Priority Review is granted by the FDA to drugs that, if approved, would provide significant improvements in the safety or effectiveness of the treatment, diagnosis, or prevention of a serious condition. Duvelisib has received Fast Track Designation from the FDA for patients with CLL who have received at least one prior therapy and for patients with FL who have received at least two prior therapies. In addition, duvelisib received orphan drug designation in the United States and the European Union for patients with CLL, SLL and FL.

About Duvelisib

Duvelisib is a first-in-class investigational, dual inhibitor of phosphoinositide 3-kinase (PI3K)-delta and PI3K-gamma, two enzymes known to help support the growth and survival of malignant B-cells and T-cells.
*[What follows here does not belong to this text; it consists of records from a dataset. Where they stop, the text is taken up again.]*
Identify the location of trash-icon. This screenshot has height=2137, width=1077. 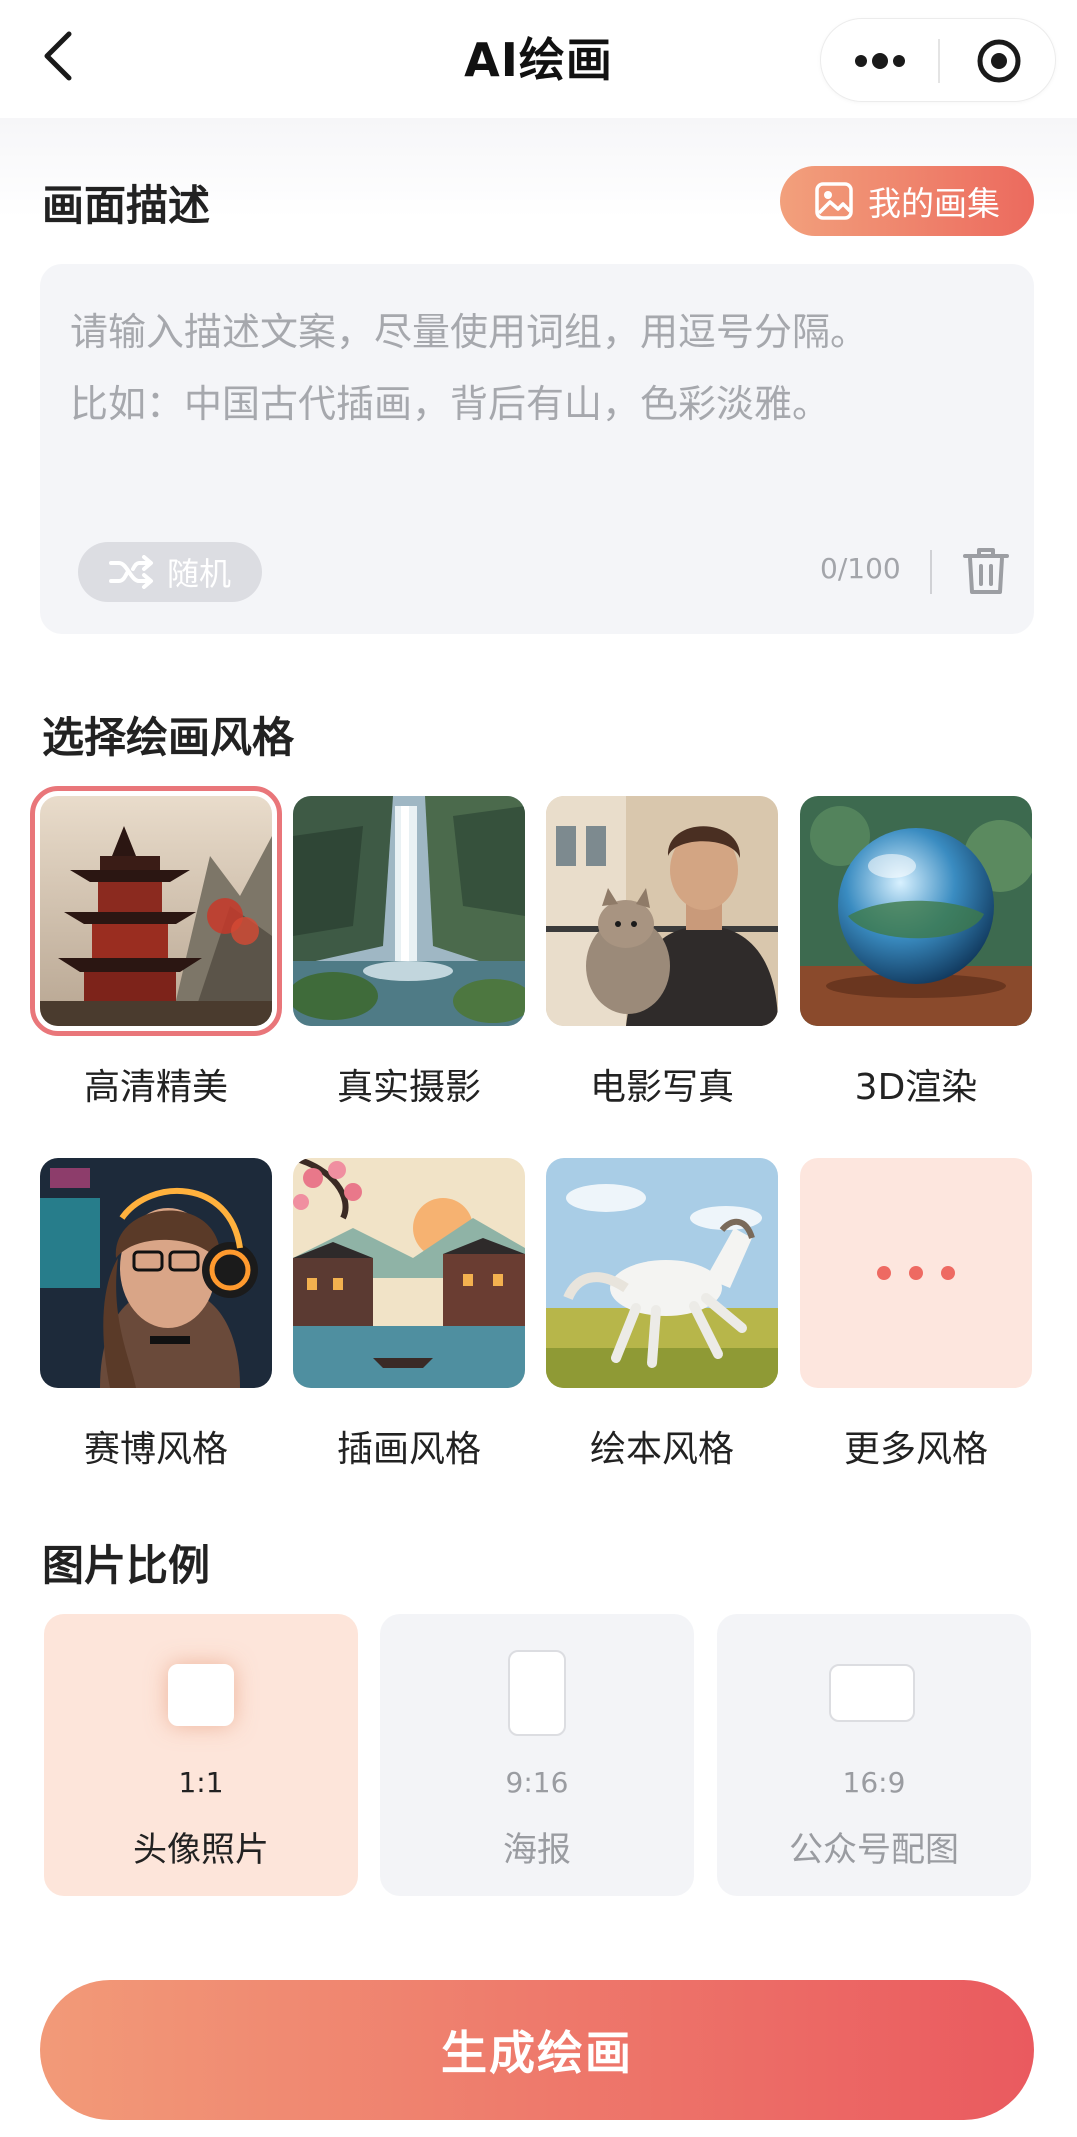
(986, 571).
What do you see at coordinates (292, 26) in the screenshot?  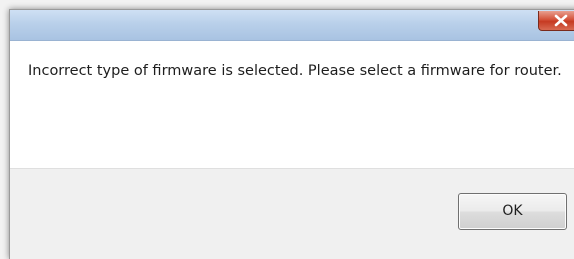 I see `title-bar` at bounding box center [292, 26].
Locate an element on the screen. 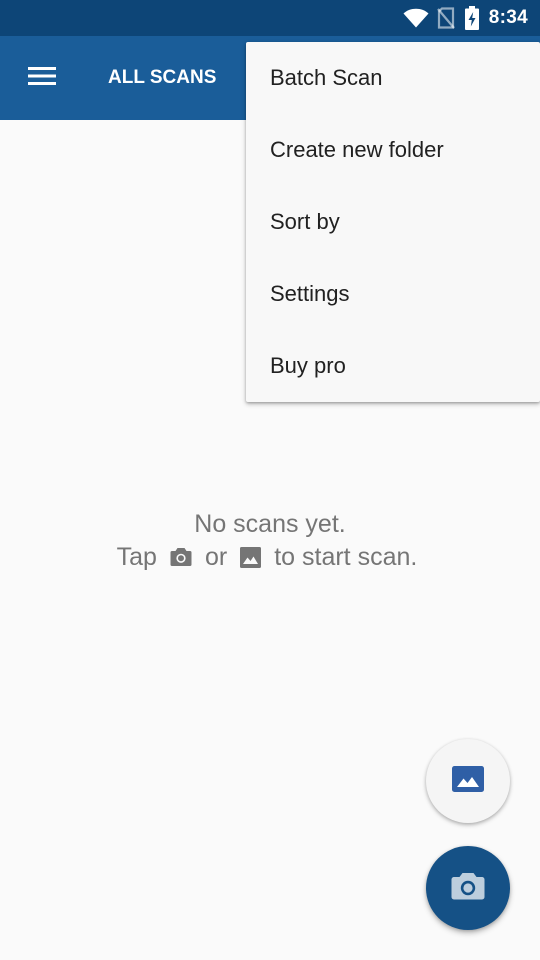 The width and height of the screenshot is (540, 960). status-time: 8:34 is located at coordinates (508, 18).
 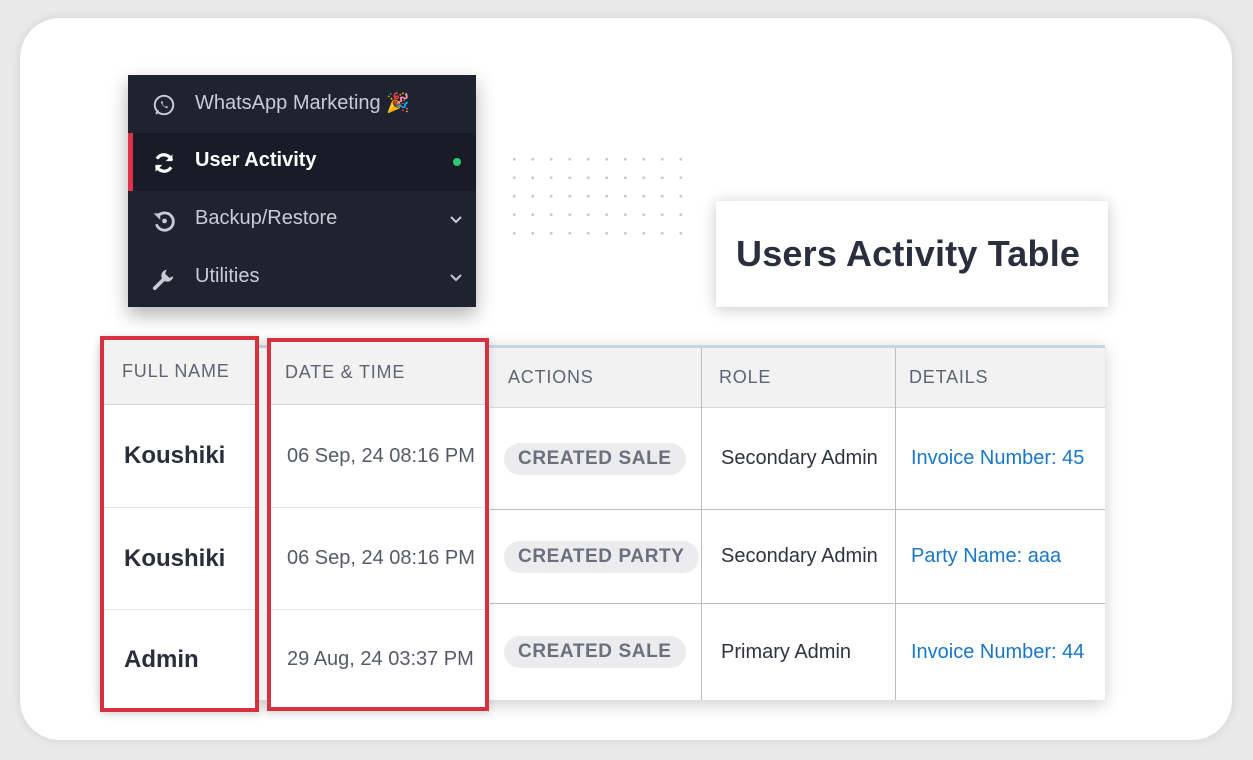 I want to click on sidebar-item-utilities: Utilities, so click(x=302, y=278).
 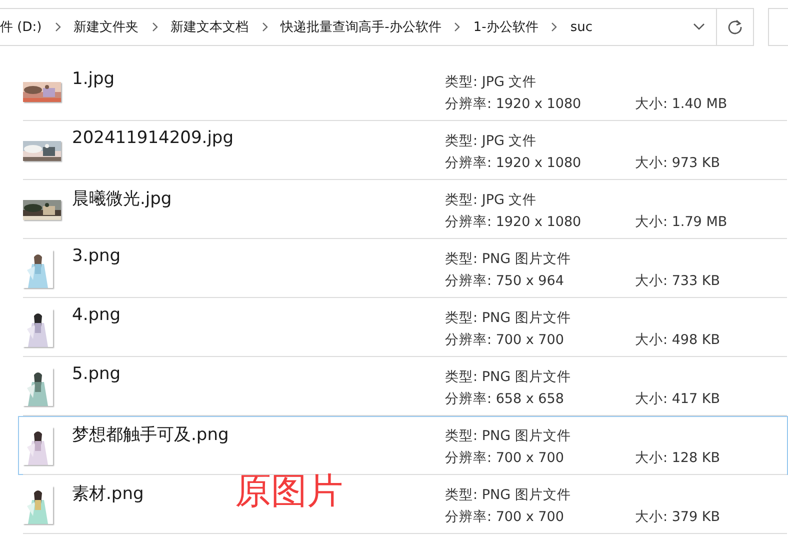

PI3K signaling may lead to the proliferation of malignant B- and T-cells and is thought to play a role in the formation and maintenance of the supportive tumor microenvironment.1,2,3 Duvelisib was evaluated in late- and mid-stage extension trials, including DUO, a randomized, Phase 3 monotherapy study in patients with relapsed or refractory chronic lymphocytic leukemia/small lymphocytic lymphoma (CLL/SLL),4 and DYNAMO, a single-arm, Phase 2 monotherapy study in patients with refractory indolent non-Hodgkin lymphoma (iNHL).5 Both DUO and DYNAMO achieved their primary endpoints and the FDA is reviewing a New Drug Application (NDA) requesting the full approval of duvelisib for the treatment of patients with relapsed or refractory CLL/SLL, and accelerated approval for the treatment of patients with relapsed or refractory follicular lymphoma (FL). Duvelisib is also being developed by Verastem for the treatment of peripheral T-cell lymphoma (PTCL), which has Fast Track status, and is being investigated in combination with other agents through investigator-sponsored studies.6 Information about duvelisib clinical trials can be found on www.clinicaltrials.gov.